▶ _WHAT TO WORK ON_
Rewrite the records starting at the line that contains "You are a GUI" and ending at the end of the records, with "message box" replaced by "dialog box" and nothing else changed. Leave the pictures out of your answer.

-- Start INFORMATION SUPPLIED --

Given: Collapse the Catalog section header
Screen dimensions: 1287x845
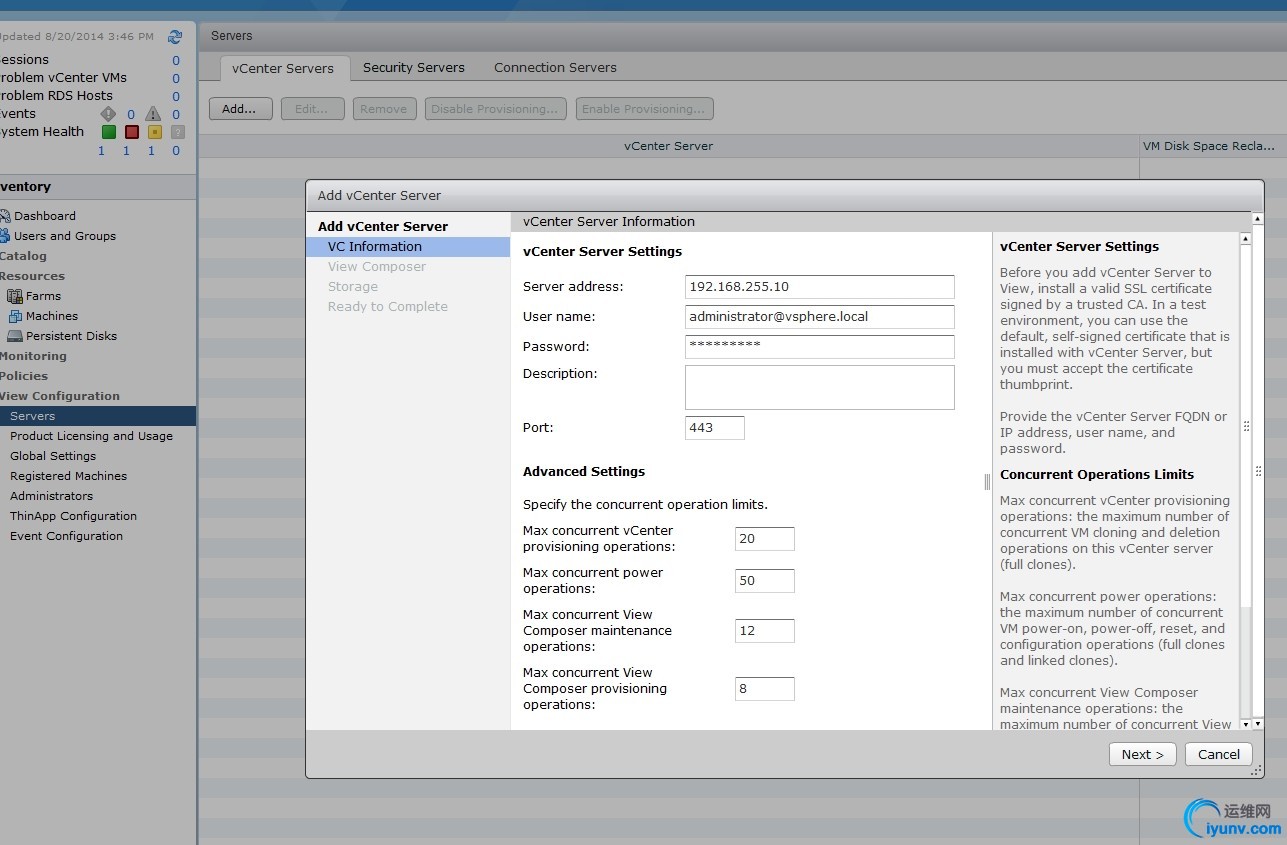Looking at the screenshot, I should click(24, 256).
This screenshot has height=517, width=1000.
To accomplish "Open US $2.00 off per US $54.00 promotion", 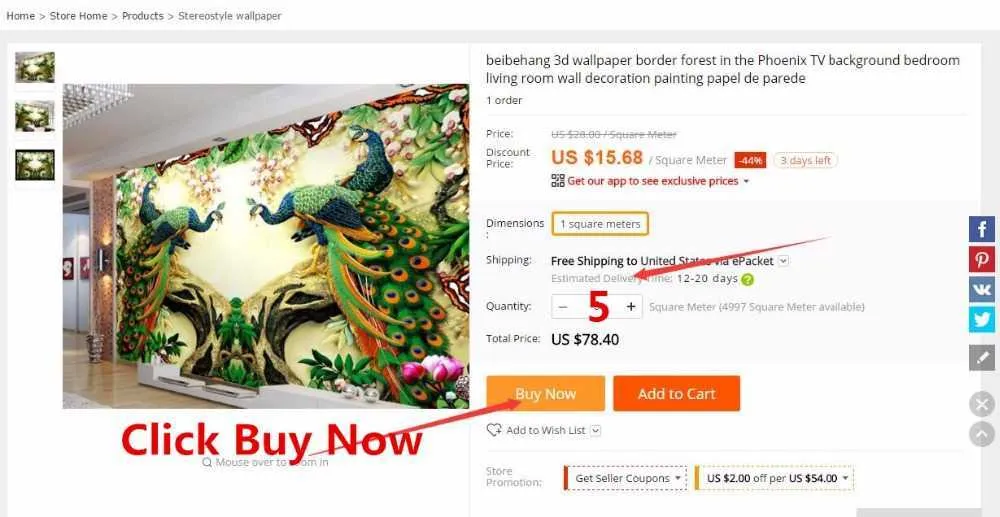I will 774,478.
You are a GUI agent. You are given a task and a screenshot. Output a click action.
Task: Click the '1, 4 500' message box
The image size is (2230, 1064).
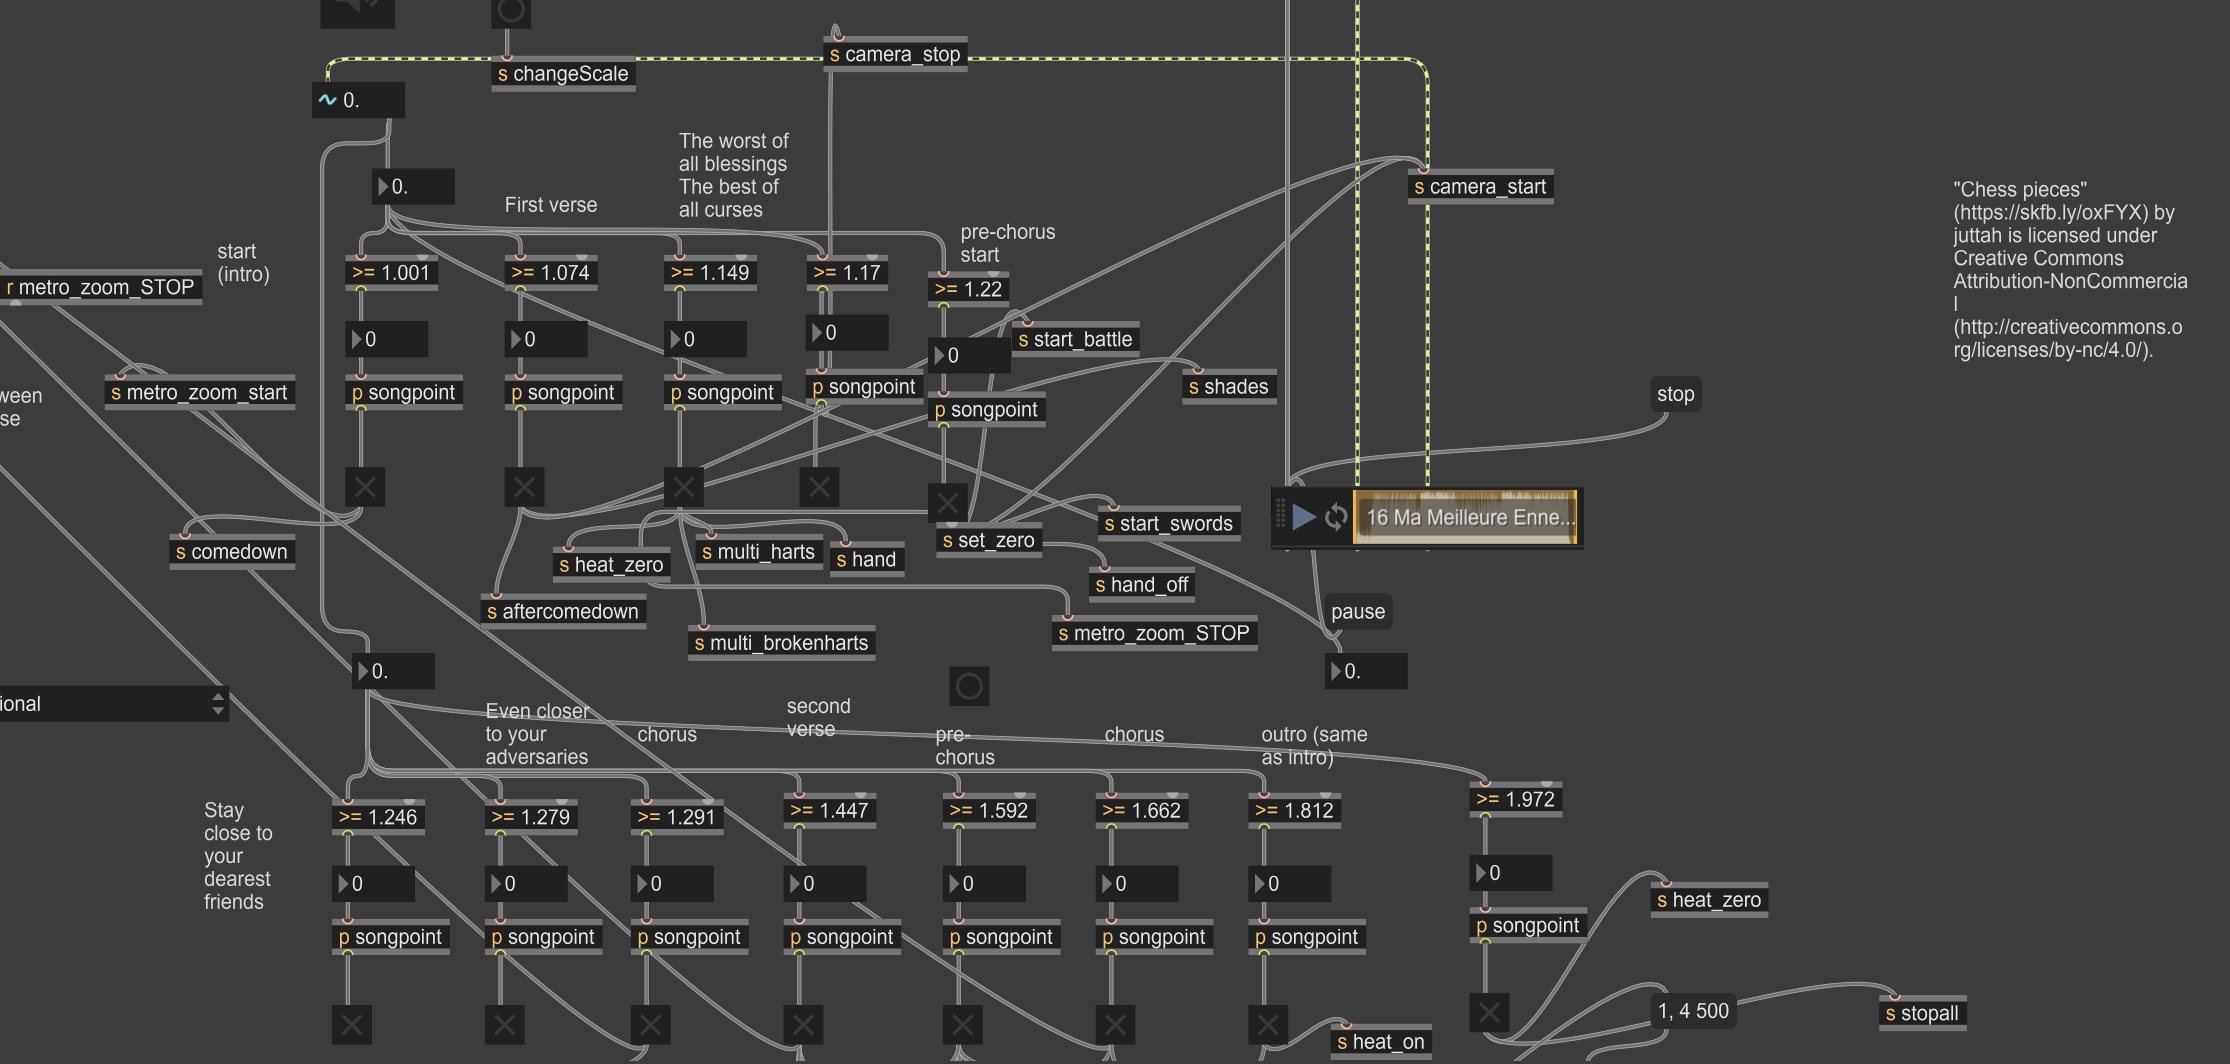[x=1693, y=1011]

-- End INFORMATION SUPPLIED --

▶ _SOLUTION_
You are a GUI agent. You are given a task and a screenshot. Output a click action.
Task: Click the '1, 4 500' dialog box
The image size is (2230, 1064).
[x=1693, y=1011]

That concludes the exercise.